The Self-Attention mechanism, combined with the mask mechanism and algorithm optimization, allows an article, sentence, or paragraph to be calculated in parallel.
Let’s take You are a good man as an example. You can see that as many computers as there are, how fast the Transformer can be:
Next, comes the previous life of ChatGPT-GPT(1).
In June 2018, OpenAI released the paper "Improving Language Understanding by Generative Pre-Training" (Improving language understanding through generative pre-training), which proposed the GPT model (Generative Pre-Training) for the first time. Paper address: https://paperswithcode.com/method/gpt.
The GPT model relies on the premise that Transformer eliminates sequential correlation and dependency, and puts forward a constructive proposition.
First go through a large amount of unsupervised pre-training,
Note: Unsupervised means that no human intervention is required, and no labeled data set is required (no teaching materials and teachers are required) of pre-training.

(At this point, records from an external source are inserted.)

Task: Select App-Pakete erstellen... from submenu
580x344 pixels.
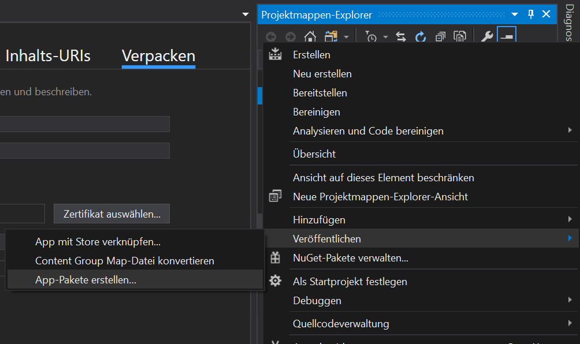Action: coord(85,279)
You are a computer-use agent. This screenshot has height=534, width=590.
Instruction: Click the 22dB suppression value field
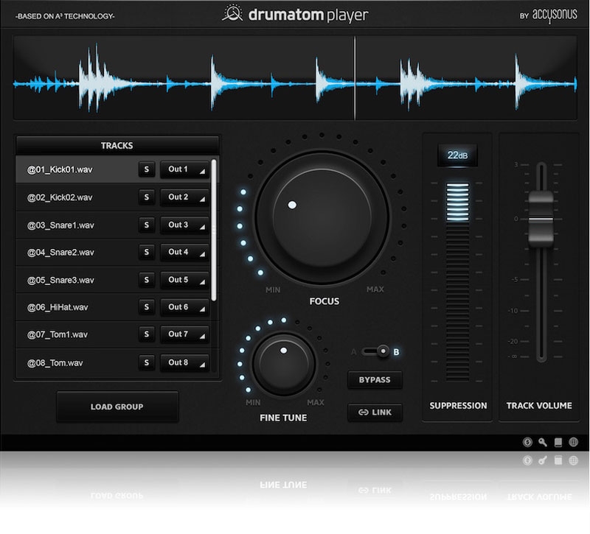[457, 155]
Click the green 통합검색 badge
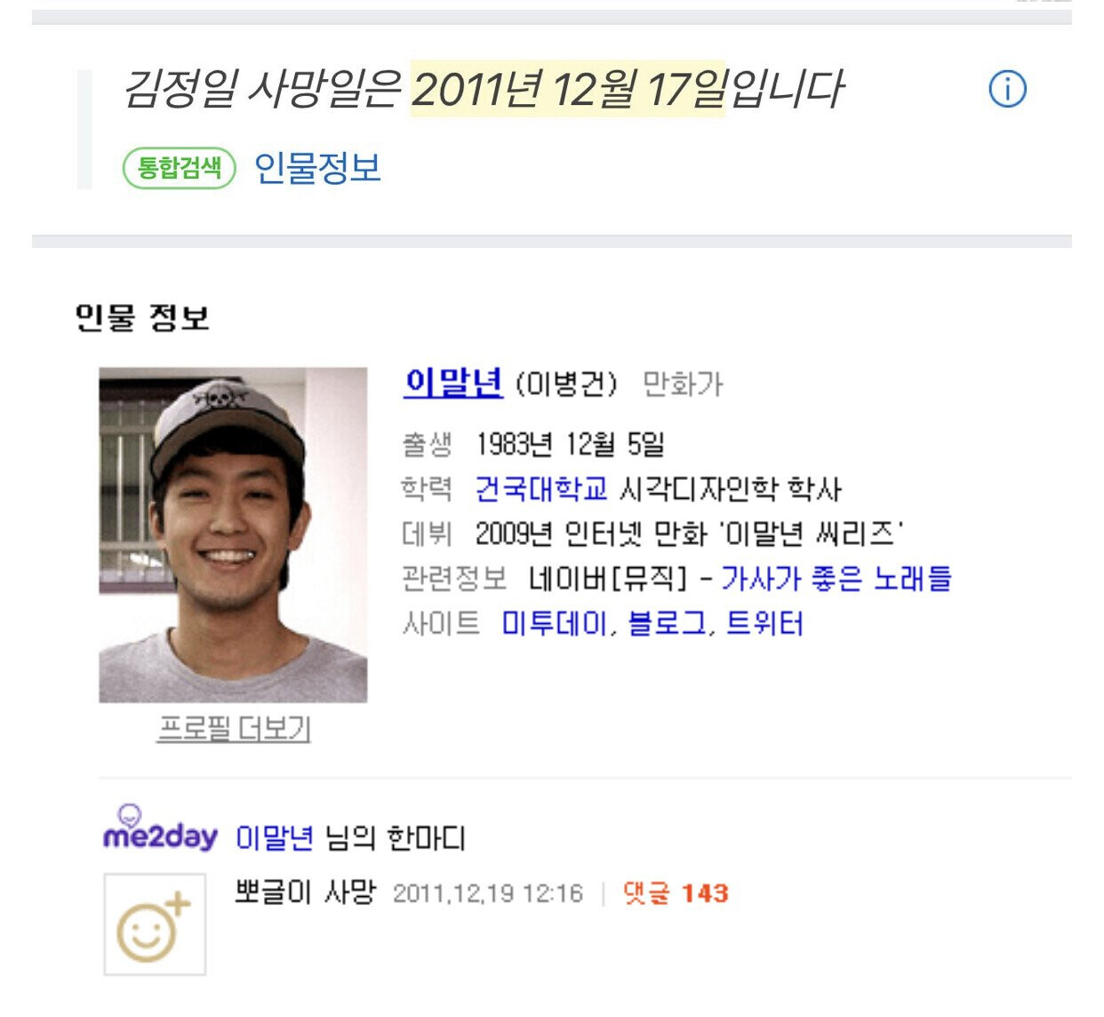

Then use a small amount of supervised fine-tuning to correct its understanding ability.
4.1.1. For example
For example, it’s like we raise a child in two stages. :
1), Large-scale self-study stage (self-study of 10 million books, no teacher): Provide sufficient computing power to the AI and let it learn by itself based on the Attention mechanism.
2), small-scale guidance stage (teaching 10 books): based on 10 books, draw inferences from one example
4.1.2. Description at the beginning of the paper
The so-called clear introduction, from the opening introduction, you can also see the description of the GPT model for supervised learning and manual labeling of data.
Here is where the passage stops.